> YOUR OBJECTIVE: Each entry that appears below should be restated word for word.

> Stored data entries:
__________

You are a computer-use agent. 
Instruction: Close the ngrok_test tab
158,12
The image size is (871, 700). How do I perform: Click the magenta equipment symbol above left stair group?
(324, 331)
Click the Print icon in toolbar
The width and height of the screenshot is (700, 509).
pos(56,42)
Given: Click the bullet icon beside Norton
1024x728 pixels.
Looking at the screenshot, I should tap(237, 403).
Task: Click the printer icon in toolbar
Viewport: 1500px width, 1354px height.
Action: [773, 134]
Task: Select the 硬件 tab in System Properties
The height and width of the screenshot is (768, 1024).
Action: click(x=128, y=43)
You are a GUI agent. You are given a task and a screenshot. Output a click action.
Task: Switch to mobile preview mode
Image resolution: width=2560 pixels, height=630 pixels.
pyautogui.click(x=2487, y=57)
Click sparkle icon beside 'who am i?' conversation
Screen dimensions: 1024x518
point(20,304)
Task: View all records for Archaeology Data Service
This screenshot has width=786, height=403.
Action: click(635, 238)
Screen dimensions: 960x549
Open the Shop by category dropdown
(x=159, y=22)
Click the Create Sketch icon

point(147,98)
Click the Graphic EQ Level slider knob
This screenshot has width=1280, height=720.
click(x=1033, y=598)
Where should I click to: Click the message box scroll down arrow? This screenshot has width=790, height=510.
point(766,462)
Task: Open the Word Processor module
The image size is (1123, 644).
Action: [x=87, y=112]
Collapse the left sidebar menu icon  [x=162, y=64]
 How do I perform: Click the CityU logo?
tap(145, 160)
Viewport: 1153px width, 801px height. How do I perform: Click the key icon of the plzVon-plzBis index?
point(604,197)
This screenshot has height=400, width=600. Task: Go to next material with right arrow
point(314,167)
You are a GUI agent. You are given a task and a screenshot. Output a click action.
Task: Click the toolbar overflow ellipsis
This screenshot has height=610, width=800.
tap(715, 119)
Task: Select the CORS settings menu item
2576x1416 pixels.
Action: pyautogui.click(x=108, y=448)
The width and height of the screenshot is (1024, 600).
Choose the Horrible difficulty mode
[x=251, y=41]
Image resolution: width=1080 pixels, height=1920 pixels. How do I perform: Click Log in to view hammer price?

__________

> TASK RESPONSE:
You are a computer-use agent. 
Instruction: Close the ngrok_test tab
158,12
The image size is (871, 700). How do I perform: Click the magenta equipment symbol above left stair group?
(324, 331)
Click the Print icon in toolbar
The width and height of the screenshot is (700, 509).
pos(56,42)
Given: Click the bullet icon beside Norton
1024x728 pixels.
Looking at the screenshot, I should tap(237, 403).
Task: Click the printer icon in toolbar
Viewport: 1500px width, 1354px height.
Action: [773, 134]
Task: Select the 硬件 tab in System Properties
The height and width of the screenshot is (768, 1024).
Action: click(x=128, y=43)
You are a GUI agent. You are given a task and a screenshot. Output a click action.
Task: Switch to mobile preview mode
Image resolution: width=2560 pixels, height=630 pixels.
pyautogui.click(x=2487, y=57)
Click sparkle icon beside 'who am i?' conversation
Screen dimensions: 1024x518
point(20,304)
Task: View all records for Archaeology Data Service
This screenshot has width=786, height=403.
Action: click(635, 238)
Screen dimensions: 960x549
Open the Shop by category dropdown
(x=159, y=22)
Click the Create Sketch icon

point(147,98)
Click the Graphic EQ Level slider knob
This screenshot has width=1280, height=720.
click(x=1033, y=598)
Where should I click to: Click the message box scroll down arrow? This screenshot has width=790, height=510.
point(766,462)
Task: Open the Word Processor module
The image size is (1123, 644).
Action: [x=87, y=112]
Collapse the left sidebar menu icon  [x=162, y=64]
 How do I perform: Click the CityU logo?
tap(145, 160)
Viewport: 1153px width, 801px height. How do I perform: Click the key icon of the plzVon-plzBis index?
point(604,197)
This screenshot has height=400, width=600. Task: Go to next material with right arrow
point(314,167)
You are a GUI agent. You are given a task and a screenshot. Output a click action.
Task: Click the toolbar overflow ellipsis
This screenshot has height=610, width=800.
tap(715, 119)
Task: Select the CORS settings menu item
2576x1416 pixels.
Action: pyautogui.click(x=108, y=448)
The width and height of the screenshot is (1024, 600).
Choose the Horrible difficulty mode
[x=251, y=41]
Image resolution: width=1080 pixels, height=1920 pixels. How do I perform: Click Log in to view hammer price?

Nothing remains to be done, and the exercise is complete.